**TAREFAS A REALIZAR:**
**a)** Liste todos os profissionais cuja atuação conjunta o texto sobre seletividade alimentar considera essencial.
**b)** Segundo o texto sobre seletividade alimentar, como é que a seletividade alimentar não deve ser encarada?
**c)** Reproduza todo o trecho do texto sobre seletividade alimentar, desde "Estratégias baseadas na" até "o sistema nervoso.".

**TEXTO FORNECIDO:**
-----
Estratégias baseadas na neurociência para abordar a seletividade alimentar
A intervenção na seletividade alimentar deve ser personalizada, respeitosa e baseada na compreensão do funcionamento neurológico da criança. Algumas estratégias eficazes incluem:
- Exposição gradual e sem pressão: A neuroplasticidade, ou seja, a capacidade do cérebro de formar novas conexões, pode ser estimulada através da exposição repetida e positiva a alimentos rejeitados. Permitir que a criança interaja com o alimento de forma lúdica, sem obrigações, ajuda a criar associações positivas.
- Integração sensorial através de terapia ocupacional: Terapeutas ocupacionais especializados em integração sensorial trabalham para melhorar a tolerância da criança a estímulos diversos, promovendo um ambiente mais tranquilo para a alimentação. Atividades sensoriais personalizadas ajudam a regular o sistema nervoso.
- Uso de reforços positivos: Elogios, recompensas simbólicas e jogos podem estimular o sistema de recompensa, promovendo a motivação para experimentar novos alimentos. É importante que os reforços sejam imediatos e adaptados à idade e aos interesses da criança.
- Ambiente alimentar estruturado e previsível: Crianças neuroatípicas geralmente sentem-se mais seguras em ambientes previsíveis. Estabelecer rotinas, apresentar os alimentos de forma consistente e reduzir os estímulos visuais e auditivos durante as refeições pode facilitar a aceitação alimentar.
- Participação ativa da criança: Envolver a criança no processo de escolha, preparação e serviço dos alimentos ajuda a aumentar o interesse e a familiaridade. Quanto maior o controlo da criança sobre a experiência alimentar, maior a probabilidade de aceitar novos alimentos.
- Trabalho multidisciplinar: A atuação conjunta de nutricionistas, terapeutas da fala, terapeutas ocupacionais, psicólogos e pediatras é essencial para avaliar e tratar a seletividade de forma eficaz e integrada.
Importância da empatia e da comunicação
Para os pais, cuidadores e profissionais, é fundamental adotar uma postura empática, evitando pressão, punições ou comparações com outras crianças. A seletividade alimentar não deve ser encarada como birra ou desobediência, mas como uma manifestação legítima das diferenças neurológicas da criança. Uma comunicação clara, afetuosa e respeitosa favorece o vínculo e promove uma experiência alimentar mais positiva.
Conclusão
A seletividade alimentar em crianças neuroatípicas é um desafio que exige compreensão, paciência e conhecimento. A neurociência oferece ferramentas valiosas para entender os mecanismos cerebrais envolvidos e propor intervenções eficazes, respeitando o ritmo e as necessidades de cada criança. Com uma abordagem interdisciplinar e centrada na criança, é possível promover uma relação mais saudável com os alimentos e melhorar a qualidade de vida de toda a família.
-----
**DADOS DO EXERCÍCIO:**
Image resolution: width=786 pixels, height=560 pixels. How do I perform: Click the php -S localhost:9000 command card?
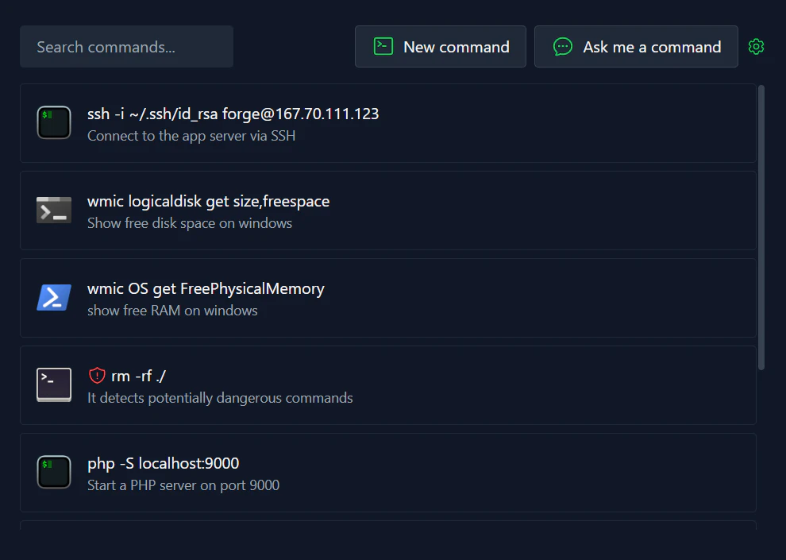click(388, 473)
-----
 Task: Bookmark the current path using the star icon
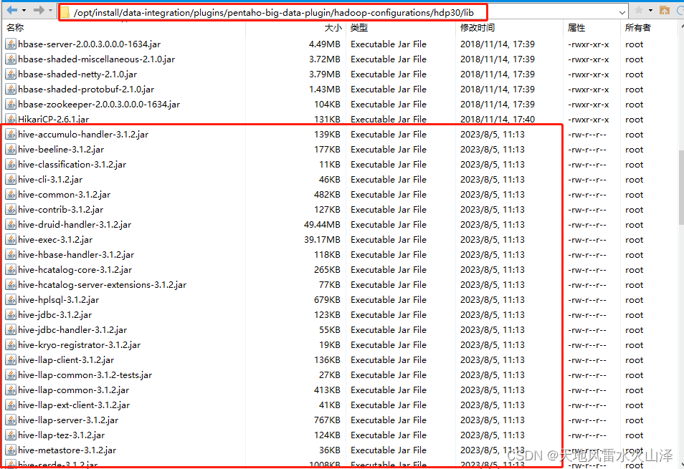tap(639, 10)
-----
**RESPOSTAS NUMERADAS:**
**a)** Nutricionistas, terapeutas da fala, terapeutas ocupacionais, psicólogos e pediatras.

**b)** Como birra ou desobediência.

**c)**
Estratégias baseadas na neurociência para abordar a seletividade alimentar
A intervenção na seletividade alimentar deve ser personalizada, respeitosa e baseada na compreensão do funcionamento neurológico da criança. Algumas estratégias eficazes incluem:
- Exposição gradual e sem pressão: A neuroplasticidade, ou seja, a capacidade do cérebro de formar novas conexões, pode ser estimulada através da exposição repetida e positiva a alimentos rejeitados. Permitir que a criança interaja com o alimento de forma lúdica, sem obrigações, ajuda a criar associações positivas.
- Integração sensorial através de terapia ocupacional: Terapeutas ocupacionais especializados em integração sensorial trabalham para melhorar a tolerância da criança a estímulos diversos, promovendo um ambiente mais tranquilo para a alimentação. Atividades sensoriais personalizadas ajudam a regular o sistema nervoso.